TEXTE PROPOSÉ:
= = = =

Institut de France

Romain Teyssier

Le Grand Prix scientifique de la Fondation Simone et Cino del Duca – Institut de France, doté de 300 000 euros, est destiné à récompenser une équipe de chercheurs scientifiques français ou étrangers.

Mme Catherine Bréchignac, secrétaire perpétuel de l’Académie des sciences, remet le Prix scientifique de la Fondation Simone et Cino del Duca au professeur Romain Teyssier.Le Prix 2011 avait pour thème : "Modélisation scientifique de phénomènes complexes, traitement de l’information associée et simulations numériques".

Le Jury, composé d’éminents scientifiques en majorité membres de l’Académie des sciences, a attribué ce Prix au professeur Romain Teyssier, ingénieur au CEA, et à son équipe afin de récompenser leurs découvertes majeures dans le domaine de la modélisation numérique des galaxies.

Le professeur Romain Teyssier

Ingénieur-chercheur au Service d’Astrophysique du CEA au sein du Service d’Astrophysique de l’Irfu (Institut de recherche sur les lois fondamentales de l’Univers), et professeur à l’Université de Zürich, le professeur Romain Teyssier a 41 ans.
Spécialiste des simulations numériques en astrophysique, connu mondialement, il se distingue par sa créativité. Le nombre d’articles dont il est l’auteur est particulièrement élevé pour un chercheur de son âge.

RAMSES, le code à raffinement adaptatif qu’il a développé, est un outil de pointe dans la simulation des phénomènes complexes en astrophysique, utilisé aujourd’hui par de nombreux astrophysiciens dans le monde. L’activité de son équipe COAST (COmputational ASTrophysics) remonte au début des années 2000, avec le lancement du projet Horizon dont Romain Teyssier fut le coordinateur, et qui a fédéré la communauté française autour du calcul intensif en cosmologie.

Des galaxies aux étoiles : une modélisation multi-échelle

La modélisation numérique est un outil récent de la recherche en physique, qui s’ajoute aux procédés traditionnels que sont la théorie et l’expérience, et permet leur confrontation.
Le code RAMSES, à raffinement adaptatif de maillage (en anglais AMR), a été utilisé avec succès pour modéliser la formation des galaxies dans un cadre cosmologique, la formation des nuages moléculaires au sein d’un disque galactique, ainsi que la formation de cœurs préstellaires dans un nuage moléculaire turbulent.

Le procédé AMR de ce logiciel RAMSES a permis de prendre en compte une gamme d’échelles spatiales gigantesque (9 ordres de grandeur), qui demandait normalement des tailles de mémoire absolument inaccessibles.

Dès son projet de collaboration Horizon, le professeur Teyssier a utilisé ce logiciel pour réaliser des simulations cosmologiques de la distribution des galaxies à grande échelle, parmi les plus importantes au monde. Son résultat majeur concernait le lien entre la formation des toutes premières galaxies et les courants froids cosmiques, qu’il avait découverts grâce à ses simulations numériques.

= = = =

MATÉRIEL FOURNI:
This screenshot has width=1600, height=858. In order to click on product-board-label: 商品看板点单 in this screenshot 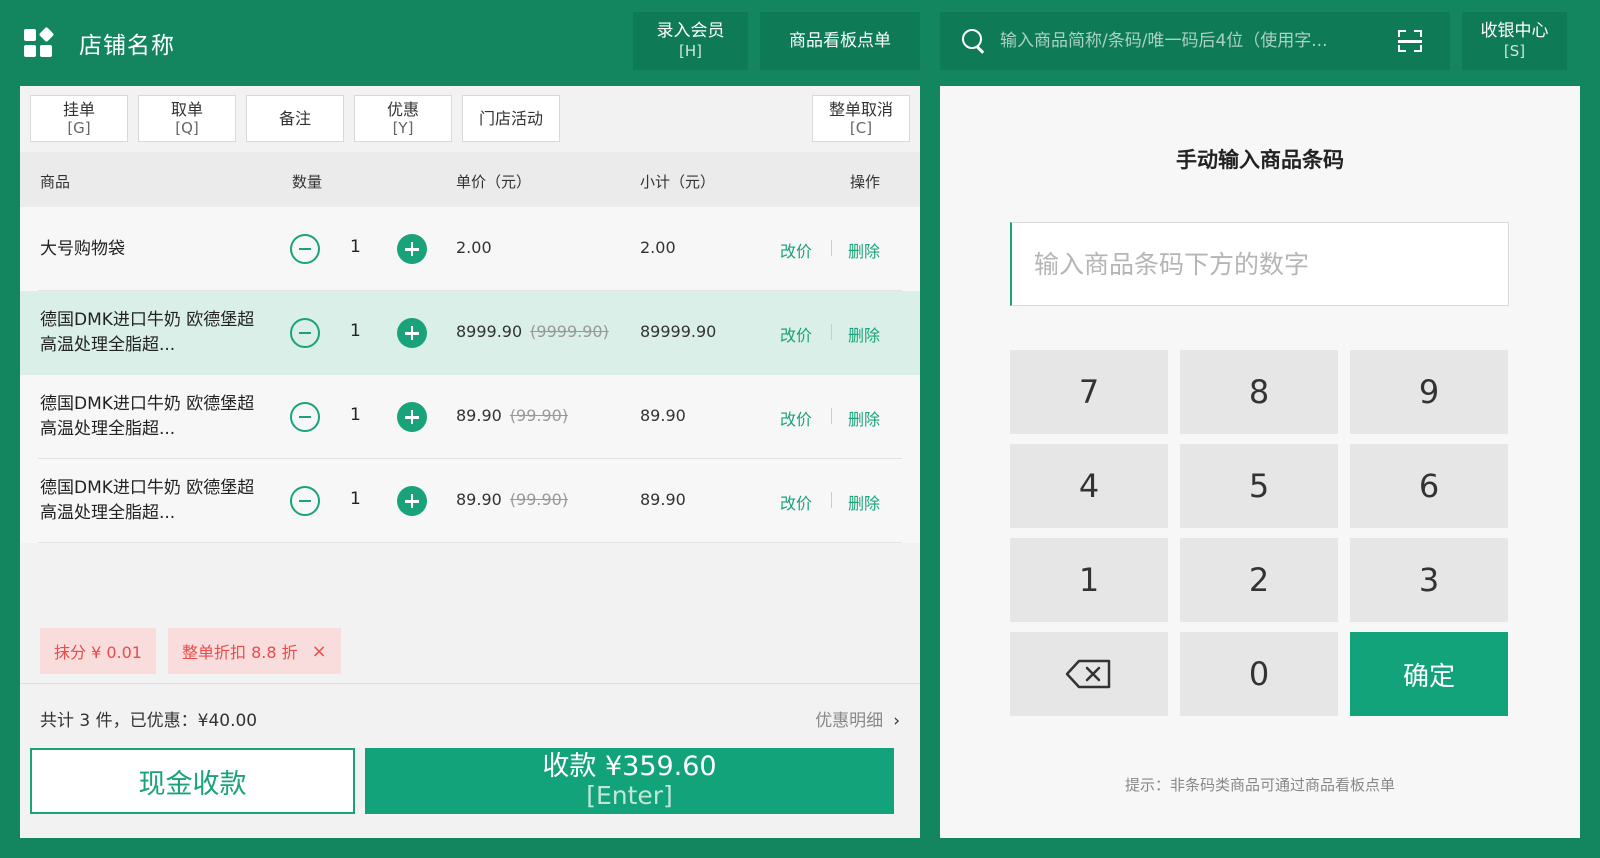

= = = =

CONSIGNES:
1. Dans le texte sur Romain Teyssier, comment s'appelle le code à raffinement adaptatif qu'il a développé ?
2. Prolongez, s'il vous plaît, le texte sur Romain Teyssier à partir de sa dernière phrase.
Le matériel fourni n'est pas nécessaire pour cet exercice.

CORRIGÉ:
1. RAMSES.

2.
Plus récemment, Romain Teyssier et son équipe ont travaillé sur la morphologie des galaxies grâce à des simulations à très haute résolution. Ils ont mis en évidence le mécanisme de formation des galaxies primordiales. Ces différents travaux ont permis de montrer que la morphologie des galaxies dépend fortement de phénomènes internes, et non purement externes comme le considérait avant le modèle standard.

Prix Del Duca scientifique et projet de recherche

Très complémentaires par leurs talents, les chercheurs de l’équipe COAST apportent une expertise unique dans les domaines - séparés jusqu’alors - de la physique de la formation des galaxies, et de la physique de la formation des étoiles. Ils ont également le mérite de développer eux-mêmes leurs outils de calcul et de visualisation.

Romain Teyssier et son équipe COAST souhaitent continuer leur exploration de la formation des galaxies et des étoiles grâce à la simulation numérique. La puissance des ordinateurs devrait rendre possible le couplage entre des échelles jusqu’alors trop lointaines. Ils espèrent établir un lien entre les échelles stellaires, lieu de la formation des étoiles, et les échelles galactiques, qui permettrait d’expliquer les mécanismes de structuration de la matière dans l’univers.

C’est un domaine totalement nouveau qui met en jeu des techniques numériques inédites et de nouveaux ingrédients physiques. Ces travaux pourraient être généralisés aux autres galaxies qui peuplent la "toile d’araignée cosmique". Cette meilleure compréhension des mécanismes de structuration de la matière dans l’univers pourrait permettre de lever le voile sur le mystère de nos origines.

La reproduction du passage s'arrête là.